+++ Provided records
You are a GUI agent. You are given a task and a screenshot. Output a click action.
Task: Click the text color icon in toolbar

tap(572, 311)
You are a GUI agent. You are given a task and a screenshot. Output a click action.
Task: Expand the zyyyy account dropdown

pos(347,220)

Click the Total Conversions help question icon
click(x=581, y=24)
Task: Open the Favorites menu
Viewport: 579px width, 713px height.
++++++
+++ Provided records
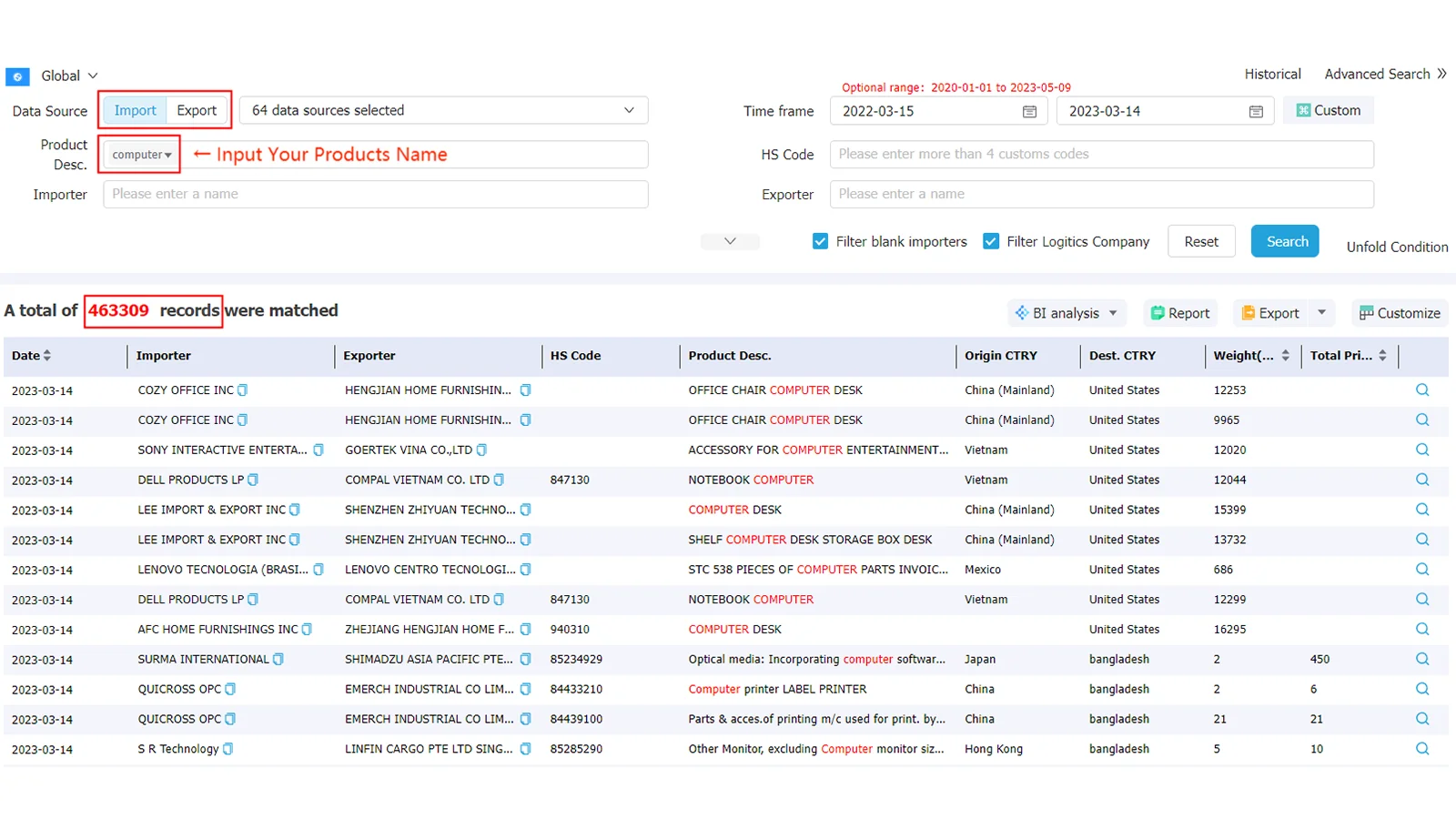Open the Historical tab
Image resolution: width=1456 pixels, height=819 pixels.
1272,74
++++++
- Problem to work on: Would you retype exactly the lines above, from the line with "Click the Total" to the line with "Viewport: 579px width, 713px height.", with both end lines kept and nothing more?

- Your response:
Click the Total Conversions help question icon
click(x=581, y=24)
Task: Open the Favorites menu
Viewport: 579px width, 713px height.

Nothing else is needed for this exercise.